Ya no se trata solamente de cuidar árboles, vegetales o especies animales en peligro de extinción. Ni hablemos de las que ya se extinguieron, ahora se trata directamente de cuidar la vida humana que está siendo directamente afectada de muy distintas maneras, poniendo en serios riesgos vida y salud de las personas, especialmente de quienes menos tienen, aunque con el avance de la contaminación, estamos todos en riesgo.



La alternativa no es producción o contaminación; producción o preservación. Es falsa esa antinomia, existen alternativas superadoras que posibiliten la generación de riquezas con cuidado ambiental, con cuidado de la salud de las personas.
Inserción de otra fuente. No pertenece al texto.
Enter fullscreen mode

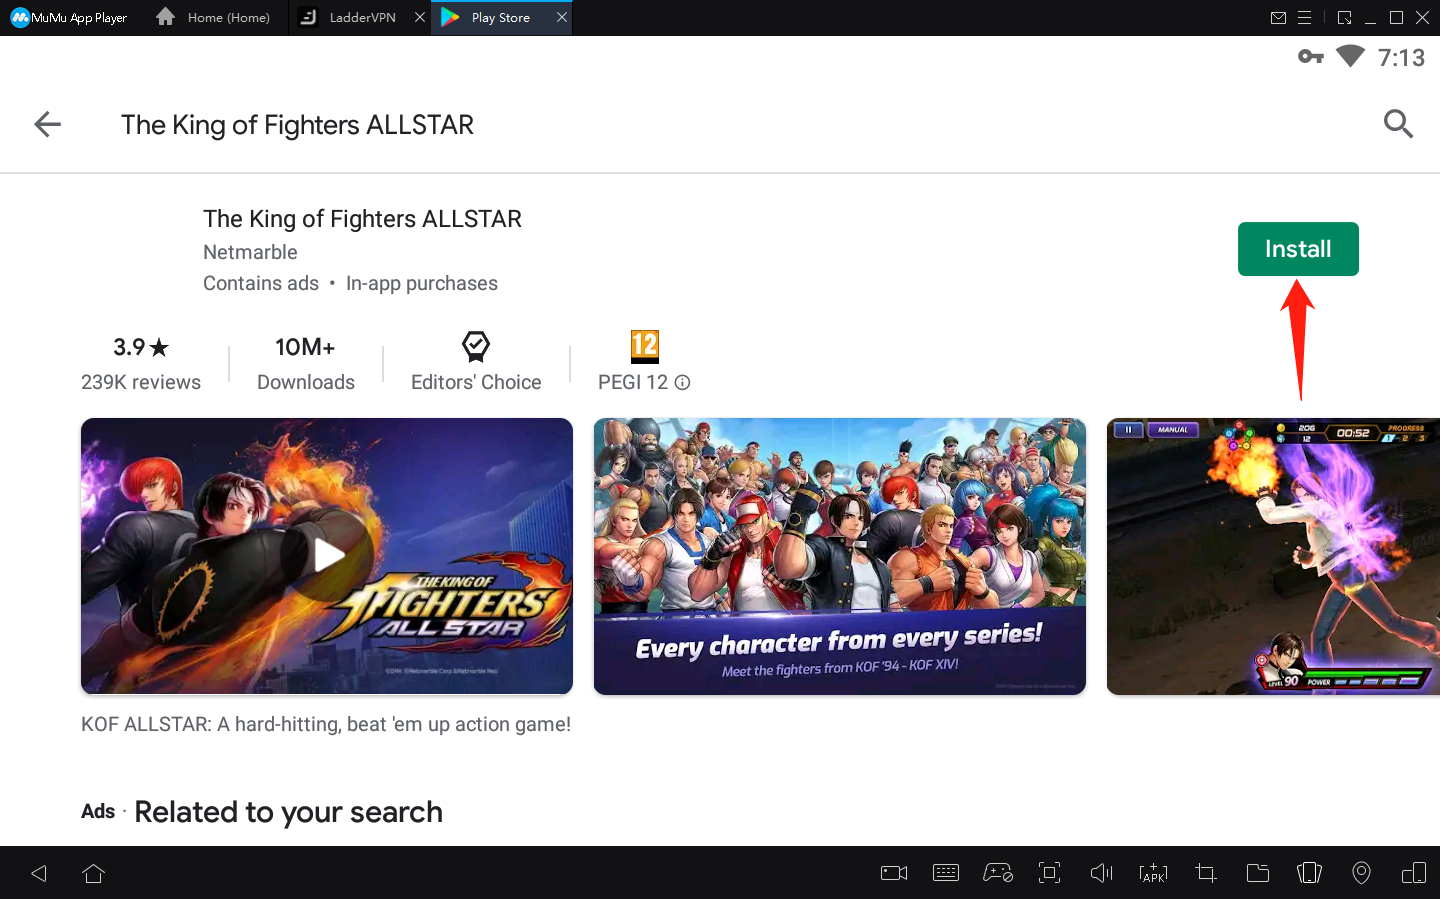[x=1049, y=872]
La Ley de Biocidas debe ser tratada con responsabilidad e interés verdadero, los legisladores y las autoridades en general deben priorizar en sus discusiones el interés general por sobre los intereses sectoriales o partidarios. Deben actuar con responsabilidad extrema, en sus manos está el futuro. Hasta ahora todo fue destrucción.



Del Chaco de hace 35 años sólo quedan despojos y gran cantidad de enfermos graves que merecen obtener respuestas a sus reclamos, muchas muertes que podrían haberse evitado, mientras continúan sin reconocerse las causas de sus muertes, sus familias continúan clamando en el desierto, nadie las escucha y los desiertos son cada vez mayores.



Que nadie diga que éste es un reclamo partidario. Me estoy cuidando de no dar ejemplos concretos, para no generar suspicacias perturbadoras. Es un reclamo a todos los partidos, a todos los legisladores, a todas las autoridades.